The familiarity of UFO’s ‘Doctor Doctor’ builds the anticipation, followed by the end titles to ‘Blade Runner’, and the place is ready to lift off. There’s a blast of pyro, and pillars of smoke, as Bruce and the boys hit the stage with ‘Caught Somewhere In Time’, and the first classic highlight ‘Stranger In A Strange Land’. One minute I’m mooning over the exceptional guitar work of Adrian Smith, when the stranger himself, Eddie makes an early but brief appearance behind him.
In goggles and trench coat, Bruce works the width and depth of the stunning, futuristic stage set. His vocal shows no sign of weakness, much like the exuberance of the entire band. Steve Harris gives plenty of his machine gunner bass posing, while Janick Gers, who at the average band member age of 66 (Yes, I did the maths! It’s actually 66.6 as we stand! ) dances around like an enthusiastic gymnast. It’s enough to put many gents of a younger age to shame.
From the most recent album comes ‘The Writing On The Wall’, ‘Days Of Future Past’ and ‘Time Machine’. Bruce, not for the first or last time tonight encourages the masses before him to “Scream for me Birmingham!” before it’s time to get retro. Portmerion and Patrick McGoohan’s opening narration take us to Nicko McBrain’s decisive beat, which in turn leads us into ‘The Prisoner’, a fantastic include from the 1982 British metal centrepiece: ‘The Number of the Beast’.
With banter aplenty, Bruce mistakenly rolls into his intro for ‘Can I Play With Madness’ one song too early. With much amusement he corrects himself, and instead we are dealt the epic ‘Death of the Celts’. It’s a huge live number, with a passionate backdrop, and smoke pouring over the backline. The quintet of musos shine throughout, with Harry notably utilising an acoustic bass. Amongst others, Adrian Smith and Dave Murray, have set the standard for twin-guitar riffs and harmonies over the last 40 years, and they continue to be one of the great duos in metal. Combining technicality and fluidity, it’s awesome to watch and hear them work.
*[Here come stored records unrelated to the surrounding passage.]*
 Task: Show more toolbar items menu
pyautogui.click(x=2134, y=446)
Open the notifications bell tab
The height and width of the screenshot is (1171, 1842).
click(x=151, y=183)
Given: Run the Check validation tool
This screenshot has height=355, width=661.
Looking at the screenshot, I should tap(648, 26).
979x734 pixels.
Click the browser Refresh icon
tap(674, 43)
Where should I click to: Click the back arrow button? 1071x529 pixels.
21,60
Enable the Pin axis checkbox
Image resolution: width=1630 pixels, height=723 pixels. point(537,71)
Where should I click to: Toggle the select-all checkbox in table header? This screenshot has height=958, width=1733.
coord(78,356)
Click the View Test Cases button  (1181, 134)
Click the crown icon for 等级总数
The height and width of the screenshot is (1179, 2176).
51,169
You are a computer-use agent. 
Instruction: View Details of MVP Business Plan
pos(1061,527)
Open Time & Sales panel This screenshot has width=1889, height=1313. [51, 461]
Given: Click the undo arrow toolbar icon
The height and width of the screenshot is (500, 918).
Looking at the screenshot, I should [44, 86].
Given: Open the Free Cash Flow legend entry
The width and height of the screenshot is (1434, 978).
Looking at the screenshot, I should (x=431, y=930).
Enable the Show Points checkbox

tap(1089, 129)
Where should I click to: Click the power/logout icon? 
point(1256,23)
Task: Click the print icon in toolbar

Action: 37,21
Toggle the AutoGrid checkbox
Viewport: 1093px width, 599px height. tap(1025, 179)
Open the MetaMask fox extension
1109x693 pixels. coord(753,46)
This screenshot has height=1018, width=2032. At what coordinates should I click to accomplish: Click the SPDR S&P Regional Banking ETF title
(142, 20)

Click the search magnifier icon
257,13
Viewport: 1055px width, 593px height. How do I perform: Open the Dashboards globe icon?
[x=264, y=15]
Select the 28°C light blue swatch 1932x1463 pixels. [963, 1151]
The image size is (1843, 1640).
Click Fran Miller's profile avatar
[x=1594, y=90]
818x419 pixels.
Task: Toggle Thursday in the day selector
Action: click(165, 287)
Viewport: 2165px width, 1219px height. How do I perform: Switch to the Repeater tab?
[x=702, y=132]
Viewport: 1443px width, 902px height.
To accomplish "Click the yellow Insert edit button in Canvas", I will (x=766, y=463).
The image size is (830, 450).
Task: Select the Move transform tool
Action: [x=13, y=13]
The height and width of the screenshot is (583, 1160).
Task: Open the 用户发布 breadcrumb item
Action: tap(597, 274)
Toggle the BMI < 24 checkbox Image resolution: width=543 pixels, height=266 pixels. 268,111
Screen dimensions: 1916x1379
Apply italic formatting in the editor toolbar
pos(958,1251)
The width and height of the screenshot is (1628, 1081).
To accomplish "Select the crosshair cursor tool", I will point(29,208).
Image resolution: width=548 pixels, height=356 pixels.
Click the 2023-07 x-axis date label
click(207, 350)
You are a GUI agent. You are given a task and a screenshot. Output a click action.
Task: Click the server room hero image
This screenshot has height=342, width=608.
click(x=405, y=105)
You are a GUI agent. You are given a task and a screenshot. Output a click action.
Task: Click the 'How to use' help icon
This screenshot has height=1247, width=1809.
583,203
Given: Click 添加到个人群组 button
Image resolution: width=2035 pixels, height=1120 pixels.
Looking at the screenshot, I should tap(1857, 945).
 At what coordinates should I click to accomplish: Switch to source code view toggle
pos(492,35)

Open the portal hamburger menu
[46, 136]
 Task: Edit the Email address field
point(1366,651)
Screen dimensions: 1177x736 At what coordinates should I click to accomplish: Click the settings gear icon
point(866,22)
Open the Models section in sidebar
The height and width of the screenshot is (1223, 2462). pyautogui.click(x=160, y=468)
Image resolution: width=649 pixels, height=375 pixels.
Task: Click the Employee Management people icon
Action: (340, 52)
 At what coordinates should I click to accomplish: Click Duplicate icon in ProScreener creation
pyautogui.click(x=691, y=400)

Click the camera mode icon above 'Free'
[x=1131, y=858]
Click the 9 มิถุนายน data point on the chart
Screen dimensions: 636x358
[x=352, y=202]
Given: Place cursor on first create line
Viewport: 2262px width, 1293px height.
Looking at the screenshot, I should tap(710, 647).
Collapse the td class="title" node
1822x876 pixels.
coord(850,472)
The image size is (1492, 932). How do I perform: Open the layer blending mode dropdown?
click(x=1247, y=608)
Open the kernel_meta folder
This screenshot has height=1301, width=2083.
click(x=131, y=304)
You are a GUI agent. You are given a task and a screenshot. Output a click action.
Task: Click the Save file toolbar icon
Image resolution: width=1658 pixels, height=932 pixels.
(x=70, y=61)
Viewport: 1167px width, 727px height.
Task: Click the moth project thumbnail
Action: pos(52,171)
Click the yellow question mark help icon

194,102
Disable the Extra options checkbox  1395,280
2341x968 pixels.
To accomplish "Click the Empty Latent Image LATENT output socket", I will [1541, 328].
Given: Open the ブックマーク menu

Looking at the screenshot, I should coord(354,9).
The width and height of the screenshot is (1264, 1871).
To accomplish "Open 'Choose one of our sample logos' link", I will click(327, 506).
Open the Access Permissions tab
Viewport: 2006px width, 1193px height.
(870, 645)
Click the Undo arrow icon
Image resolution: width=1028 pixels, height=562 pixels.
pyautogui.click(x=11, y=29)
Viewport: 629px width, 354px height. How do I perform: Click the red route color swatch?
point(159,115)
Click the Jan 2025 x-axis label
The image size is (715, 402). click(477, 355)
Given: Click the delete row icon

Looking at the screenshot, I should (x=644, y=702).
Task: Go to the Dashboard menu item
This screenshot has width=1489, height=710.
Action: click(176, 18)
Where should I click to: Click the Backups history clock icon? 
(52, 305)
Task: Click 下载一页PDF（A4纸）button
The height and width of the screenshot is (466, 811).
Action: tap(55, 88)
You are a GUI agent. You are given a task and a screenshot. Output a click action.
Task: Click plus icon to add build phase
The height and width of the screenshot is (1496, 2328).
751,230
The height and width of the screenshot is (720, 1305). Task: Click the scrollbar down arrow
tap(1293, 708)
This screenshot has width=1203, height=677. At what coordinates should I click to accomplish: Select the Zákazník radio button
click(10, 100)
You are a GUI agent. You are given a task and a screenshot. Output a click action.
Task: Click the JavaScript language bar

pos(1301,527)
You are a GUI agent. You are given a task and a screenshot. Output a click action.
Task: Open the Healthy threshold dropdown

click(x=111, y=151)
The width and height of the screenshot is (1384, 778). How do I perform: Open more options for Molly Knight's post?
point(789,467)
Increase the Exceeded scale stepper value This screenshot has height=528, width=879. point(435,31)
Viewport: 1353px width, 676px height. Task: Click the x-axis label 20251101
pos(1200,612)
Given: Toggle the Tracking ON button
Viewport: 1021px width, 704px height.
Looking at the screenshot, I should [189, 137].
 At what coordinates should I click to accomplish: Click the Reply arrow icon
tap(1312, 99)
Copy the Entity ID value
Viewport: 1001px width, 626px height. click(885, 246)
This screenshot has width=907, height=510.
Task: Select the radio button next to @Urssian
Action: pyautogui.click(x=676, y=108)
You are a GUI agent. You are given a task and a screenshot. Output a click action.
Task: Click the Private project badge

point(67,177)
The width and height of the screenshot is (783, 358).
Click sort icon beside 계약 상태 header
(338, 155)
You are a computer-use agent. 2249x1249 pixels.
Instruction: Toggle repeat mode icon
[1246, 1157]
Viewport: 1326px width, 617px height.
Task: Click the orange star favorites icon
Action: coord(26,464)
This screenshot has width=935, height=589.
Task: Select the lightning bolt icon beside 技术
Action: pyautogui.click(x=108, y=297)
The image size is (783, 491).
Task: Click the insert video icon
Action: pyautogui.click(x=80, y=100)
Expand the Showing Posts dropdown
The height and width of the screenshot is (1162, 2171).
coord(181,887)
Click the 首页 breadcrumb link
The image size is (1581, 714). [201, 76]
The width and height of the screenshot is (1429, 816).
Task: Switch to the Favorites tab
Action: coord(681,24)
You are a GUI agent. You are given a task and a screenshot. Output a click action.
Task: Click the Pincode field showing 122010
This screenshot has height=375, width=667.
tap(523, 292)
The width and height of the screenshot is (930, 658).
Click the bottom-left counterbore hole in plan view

The “oh, oh-oh” sing-along in ‘Heaven Can Wait’ brings the inevitable goose bumps, followed by Cyborg Eddie and Bruce having a colossal gun/rocket battle. It’s then that a magnificent ‘Alexander the Great’ nods itself ahead of the rest. From ‘Somewhere In Time’, and only making its live debut in recent months, we’re gifted another epic of musicality.
Closing the main set is moody fan fave ‘Fear of the Dark’ and the standard ‘Iron Maiden’, during which Samurai Eddie and Janick duel intensely. Nicko takes his time to leave the stage, interacting with the crowd and distributing sticks. He’s given a massive cheer as he exits, before the expectant throb of an encore ensues.
Off ‘Senjutsu’ comes ‘Hell On Earth’ and everything required to take us to the end. From the backdrop visuals and initial tranquillity, through the building of momentum, to a flaming finale, this is an arena spectacle at its finest. Topping things off for the beckoning thousands is ‘The Trooper’ and ‘Wasted Years’, a perfect duo of classics to resonate on our journey home.
Iron Maiden have been around forever and on tonight’s showing I don’t see it, and I don’t want it to ever be any different. However, should somewhere in time it come to be, that these legends call it a day, then .. no, that can never happen. Not to the most important and influential metal band of all time. Can it? Nah! UP THE IRONS!